Currently, a commonly used tool for cross-browser testing is Playwright. Even outside of testing, many teams use it simply as a browser automation tool or for scraping purposes.

Due to certain circumstances, I attempted to run Playwright on Lambda, and I struggled more than expected, so I will summarize the steps as a memo.

Using Lambda Layers

#

This is the easiest method.

Tools like Playwright do not work on their own; you need to install a browser like Chromium. However, since Lambda is fundamentally a managed service, you cannot freely customize its runtime environment.
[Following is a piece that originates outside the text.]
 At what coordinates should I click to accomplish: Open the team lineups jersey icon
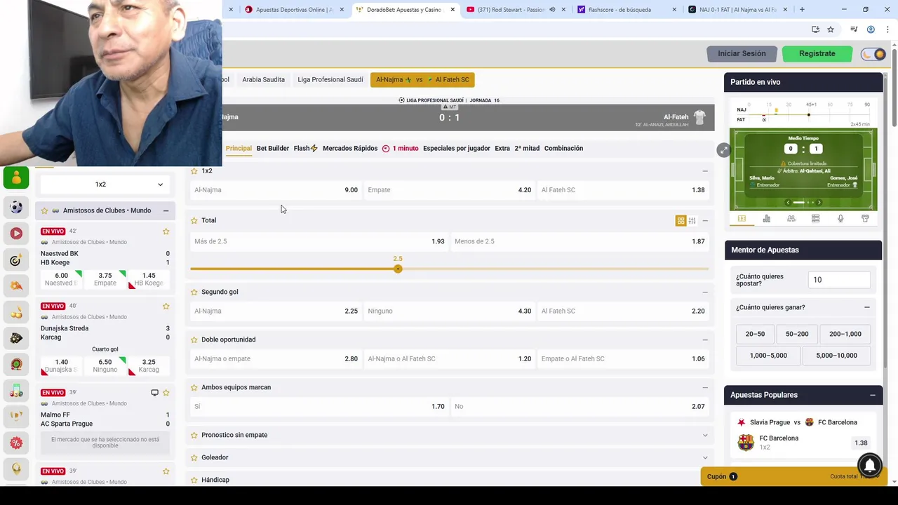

Additionally, there is a constraint that the ZIP file packaging the Lambda function must be within 50MB (250MB after decompression)[1], so you cannot install the browser directly.

Fortunately, there are people who have built a reduced version of Chromium for Lambda.
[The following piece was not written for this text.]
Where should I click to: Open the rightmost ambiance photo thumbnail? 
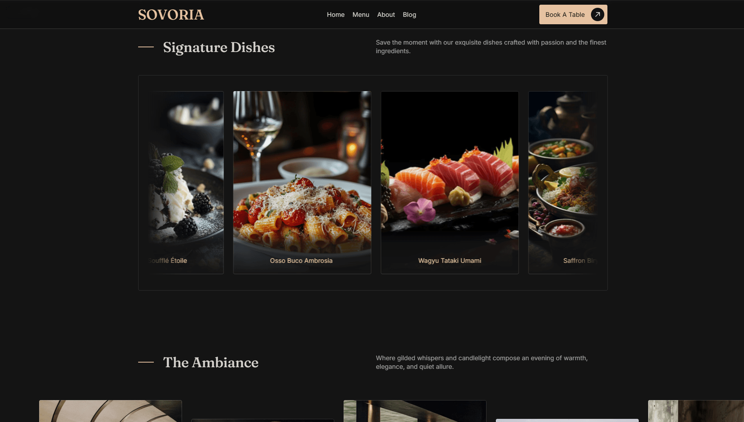pyautogui.click(x=696, y=411)
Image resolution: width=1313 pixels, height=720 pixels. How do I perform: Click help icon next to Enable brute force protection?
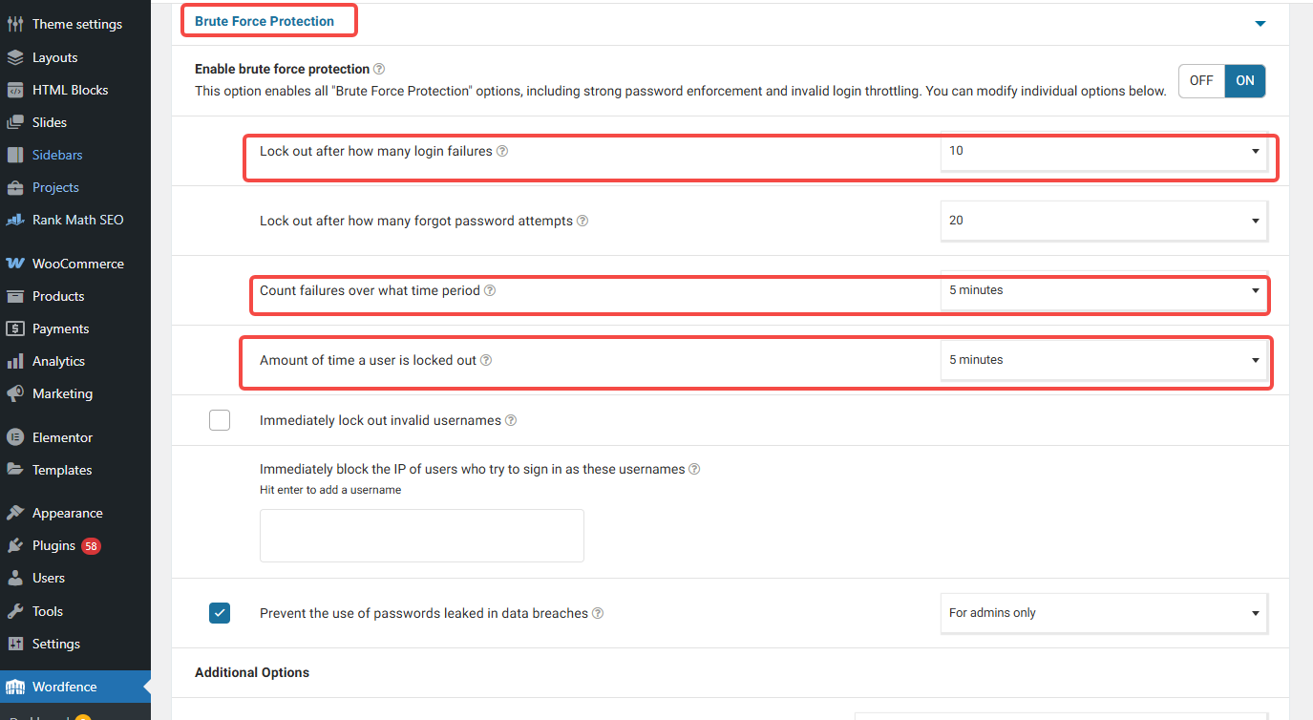pos(379,69)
Moreover, this is published as a Lambda layer.

I tried using this.

Lambda Function

#

The Lambda event handler looks as follows.

lambda/func-with-layer.ts
import { APIGatewayProxyHandlerV2 } from 'aws-lambda';
import { chromium as playwright } from 'playwright';
import chromium from '@sparticuz/chromium';

export const handler: APIGatewayProxyHandlerV2 = async (event) => {
  const body = JSON.parse(event.body ?? '{}');
  let browser;
  try {
    browser = await playwright.launch({
      args: chromium.args, // Provided by the library
      headless: true,
      executablePath: await chromium.executablePath() // Provided by the library (Chromium location)
    });
    const page = await browser.newPage();
    await page.goto(body.url);

    await page.waitForTimeout(3000);
    const bodyHTML = await page.evaluate(() => document.body.outerHTML);
    return {
      statusCode: 200,
      headers: {
        'Content-Type': 'text/html'
      },
      body: bodyHTML
    };
  } finally {
    if (browser) await browser.close();
  }
};

This simply scrapes the specified URL and returns the HTML under the body tag. The Playwright launch arguments like args and executablePath are provided by the library.

Deployment (AWS CDK)

#

Let's deploy this. Here, we will use AWS CDK.
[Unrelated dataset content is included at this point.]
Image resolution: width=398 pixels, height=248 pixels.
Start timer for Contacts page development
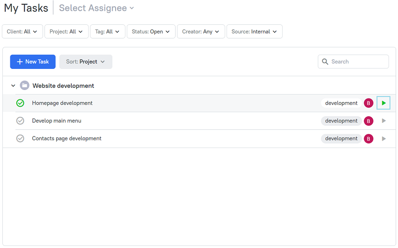[383, 138]
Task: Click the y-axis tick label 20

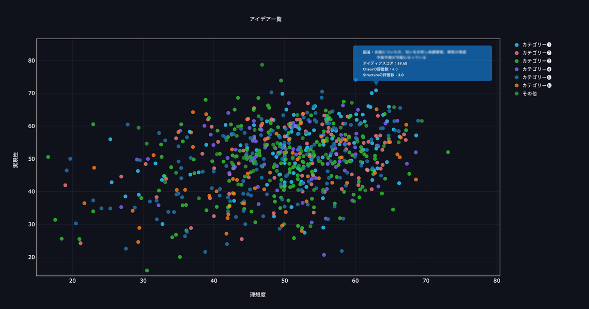Action: pos(31,257)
export class PlaywrightLambdaStack extends cdk.Stack {
  constructor(scope: Construct, id: string, props?: cdk.StackProps) {
    super(scope, id, props);

    // The ARN for the Lambda Layer can be obtained from the following
    // https://github.com/shelfio/chrome-aws-lambda-layer?tab=readme-ov-file#available-regions
    const chromeLayer = lambda.LayerVersion.fromLayerVersionArn(this, 'ChromeLayer', 
      'arn:aws:lambda:ap-northeast-1:764866452798:layer:chrome-aws-lambda:45');
    const layerFunc = new nodejs.NodejsFunction(this, 'PlaywrightLambdaWithLayer', {
      functionName: 'playwright-layer-example',
      layers: [chromeLayer], // Lambda layer including chromium/helper library
      handler: 'handler', // Event handler function name
      entry: '../lambda/func-with-layer.ts', // Source code of the Lambda function (to be bundled with esbuild)
      runtime: lambda.Runtime.NODEJS_20_X,
      memorySize: 2048,
      timeout: Duration.seconds(30),
      bundling: {
        externalModules: ['@sparticuz/chromium'] // No bundling needed as it's used as a Lambda Layer
      }
    });
    const layerFuncUrl = new lambda.FunctionUrl(this, 'PlaywrightLambdaLayerUrl', {
      function: layerFunc,
      authType: FunctionUrlAuthType.NONE
    })
    new CfnOutput(this, 'playwrightLambdaLayerUrl', {
      value: layerFuncUrl.url
    })
  }
}

The ARN for the public Lambda layer is set from here. Also, be cautious as you need to set larger values for memory size and timeout duration to avoid timeout errors.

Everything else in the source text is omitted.